ABSTRACT
Using the item-method directed forgetting paradigm (i.e. intentionally forgetting specified information), we examined directed forgetting of facial identity as a function of facial expression and the sex of the expresser and perceiver. Participants were presented with happy and angry male and female faces cued for either forgetting or remembering, and were then asked to recognise previously studied faces from among a series of neutral faces. For each recognised test face, participants also recalled the face’s previously displayed emotional expression. We found that angry faces were more resistant to forgetting than were happy faces.
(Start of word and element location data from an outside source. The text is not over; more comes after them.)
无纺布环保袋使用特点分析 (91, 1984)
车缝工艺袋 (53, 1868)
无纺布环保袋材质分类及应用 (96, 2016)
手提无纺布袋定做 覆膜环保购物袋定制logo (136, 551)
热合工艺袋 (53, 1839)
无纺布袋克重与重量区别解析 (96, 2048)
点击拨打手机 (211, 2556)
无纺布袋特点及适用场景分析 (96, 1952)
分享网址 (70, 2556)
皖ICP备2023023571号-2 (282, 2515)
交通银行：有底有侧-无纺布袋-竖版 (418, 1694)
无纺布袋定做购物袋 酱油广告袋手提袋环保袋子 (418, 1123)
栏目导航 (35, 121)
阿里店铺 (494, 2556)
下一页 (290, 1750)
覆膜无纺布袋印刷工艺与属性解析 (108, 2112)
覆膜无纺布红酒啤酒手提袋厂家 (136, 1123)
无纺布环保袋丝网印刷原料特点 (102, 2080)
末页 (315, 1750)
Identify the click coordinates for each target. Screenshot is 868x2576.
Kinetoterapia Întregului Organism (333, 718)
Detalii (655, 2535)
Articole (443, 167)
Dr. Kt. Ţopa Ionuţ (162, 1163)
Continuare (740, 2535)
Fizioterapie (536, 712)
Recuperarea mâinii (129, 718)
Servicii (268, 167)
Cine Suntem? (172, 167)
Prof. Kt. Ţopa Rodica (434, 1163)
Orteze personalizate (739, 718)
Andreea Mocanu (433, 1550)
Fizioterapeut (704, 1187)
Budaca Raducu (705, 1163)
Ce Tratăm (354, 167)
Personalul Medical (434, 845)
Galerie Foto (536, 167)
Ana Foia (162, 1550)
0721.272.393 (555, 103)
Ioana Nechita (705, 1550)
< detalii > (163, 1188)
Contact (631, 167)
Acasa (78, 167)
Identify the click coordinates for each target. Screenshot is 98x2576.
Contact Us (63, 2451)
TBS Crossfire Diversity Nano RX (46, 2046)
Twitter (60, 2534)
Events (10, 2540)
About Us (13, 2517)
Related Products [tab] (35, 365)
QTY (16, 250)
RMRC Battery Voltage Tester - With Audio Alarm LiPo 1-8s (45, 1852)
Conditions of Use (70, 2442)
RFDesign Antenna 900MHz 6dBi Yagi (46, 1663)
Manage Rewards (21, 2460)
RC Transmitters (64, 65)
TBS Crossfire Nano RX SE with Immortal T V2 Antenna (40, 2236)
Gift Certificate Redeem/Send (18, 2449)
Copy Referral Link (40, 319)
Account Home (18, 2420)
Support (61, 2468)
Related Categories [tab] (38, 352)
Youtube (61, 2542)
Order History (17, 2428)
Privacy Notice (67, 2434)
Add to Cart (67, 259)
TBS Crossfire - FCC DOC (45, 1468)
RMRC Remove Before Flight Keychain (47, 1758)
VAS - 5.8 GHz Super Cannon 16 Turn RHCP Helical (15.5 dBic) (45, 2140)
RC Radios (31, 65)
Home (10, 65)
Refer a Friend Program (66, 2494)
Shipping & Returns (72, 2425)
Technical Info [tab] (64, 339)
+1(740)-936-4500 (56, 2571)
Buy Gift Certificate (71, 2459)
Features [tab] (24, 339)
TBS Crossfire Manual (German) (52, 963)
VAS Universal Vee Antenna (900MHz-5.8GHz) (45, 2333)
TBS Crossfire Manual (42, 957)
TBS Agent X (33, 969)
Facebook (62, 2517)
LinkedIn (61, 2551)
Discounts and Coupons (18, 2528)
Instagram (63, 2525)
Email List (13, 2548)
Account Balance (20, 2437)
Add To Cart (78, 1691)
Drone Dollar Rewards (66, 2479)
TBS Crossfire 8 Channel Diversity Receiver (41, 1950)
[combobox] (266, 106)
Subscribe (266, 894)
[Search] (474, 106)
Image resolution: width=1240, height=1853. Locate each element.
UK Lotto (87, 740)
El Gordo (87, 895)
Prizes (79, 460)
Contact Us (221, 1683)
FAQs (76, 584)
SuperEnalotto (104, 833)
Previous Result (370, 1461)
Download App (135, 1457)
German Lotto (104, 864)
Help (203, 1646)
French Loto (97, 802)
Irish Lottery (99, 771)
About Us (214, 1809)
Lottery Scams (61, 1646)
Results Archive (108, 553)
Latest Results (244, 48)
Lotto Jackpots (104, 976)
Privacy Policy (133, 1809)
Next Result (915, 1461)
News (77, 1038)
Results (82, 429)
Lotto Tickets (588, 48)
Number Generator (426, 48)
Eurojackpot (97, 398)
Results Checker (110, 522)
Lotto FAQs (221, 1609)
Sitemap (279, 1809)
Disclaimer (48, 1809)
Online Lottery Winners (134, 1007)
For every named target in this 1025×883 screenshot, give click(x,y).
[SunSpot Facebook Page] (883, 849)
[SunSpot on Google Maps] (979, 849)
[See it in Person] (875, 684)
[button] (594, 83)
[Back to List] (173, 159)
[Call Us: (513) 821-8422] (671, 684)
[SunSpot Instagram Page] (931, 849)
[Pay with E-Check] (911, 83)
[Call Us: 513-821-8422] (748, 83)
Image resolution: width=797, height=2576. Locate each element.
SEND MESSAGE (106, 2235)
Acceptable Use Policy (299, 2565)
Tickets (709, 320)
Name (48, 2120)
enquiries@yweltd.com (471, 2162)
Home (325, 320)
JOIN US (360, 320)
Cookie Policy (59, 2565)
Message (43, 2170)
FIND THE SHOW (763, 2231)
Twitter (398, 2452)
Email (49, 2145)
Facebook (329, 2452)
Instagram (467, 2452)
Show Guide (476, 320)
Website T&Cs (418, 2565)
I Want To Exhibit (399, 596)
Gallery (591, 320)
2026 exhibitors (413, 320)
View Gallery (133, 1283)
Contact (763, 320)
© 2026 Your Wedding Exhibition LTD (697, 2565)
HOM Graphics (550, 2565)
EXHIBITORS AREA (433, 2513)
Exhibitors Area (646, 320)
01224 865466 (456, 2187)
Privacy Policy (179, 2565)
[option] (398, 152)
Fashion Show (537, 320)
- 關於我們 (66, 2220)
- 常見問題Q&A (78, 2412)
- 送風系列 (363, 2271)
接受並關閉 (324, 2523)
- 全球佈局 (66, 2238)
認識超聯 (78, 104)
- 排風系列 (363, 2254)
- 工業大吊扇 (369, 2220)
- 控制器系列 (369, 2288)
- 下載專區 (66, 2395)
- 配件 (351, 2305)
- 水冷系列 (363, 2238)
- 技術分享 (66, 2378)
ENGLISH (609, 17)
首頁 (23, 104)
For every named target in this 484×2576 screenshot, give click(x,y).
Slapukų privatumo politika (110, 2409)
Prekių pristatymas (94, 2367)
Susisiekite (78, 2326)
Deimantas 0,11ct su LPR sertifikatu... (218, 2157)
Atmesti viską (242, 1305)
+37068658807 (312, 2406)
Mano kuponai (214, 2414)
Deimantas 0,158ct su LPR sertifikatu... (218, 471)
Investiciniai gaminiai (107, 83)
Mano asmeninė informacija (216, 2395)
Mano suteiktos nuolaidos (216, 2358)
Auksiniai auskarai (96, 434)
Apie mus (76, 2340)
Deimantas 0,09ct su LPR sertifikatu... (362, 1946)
Furthermore, angry expressions on male faces and happy expressions on female faces were recognised and recalled better than vice versa. Signal detection analyses revealed that male faces gave rise to a greater sensitivity than female faces did, and male participants, but not female participants, showed greater sensitivity to male faces than to female faces. Several theoretical implications are discussed.
Acknowledgements
Both authors equally contributed to this work. We would like to thank Dr D. Vaughn Becker and the anonymous reviewers for their constructive comments. We also thank William Tov, Christie Scollon, and Woon Huey Hoon for their helpful comments on earlier versions of this paper. We also thank research assistants, Serena Nai, Adam Peter Frederick Reynolds, and Victoria Wong Shi Yin for their help in data collection.
Notes
1 Two participants did not understand the instructions related to the memory cuing; one recorded details of the faces she saw during the study phase; and one identified all faces as “old” during the recognition test. The exclusion of these four participants did not alter the significance of our results.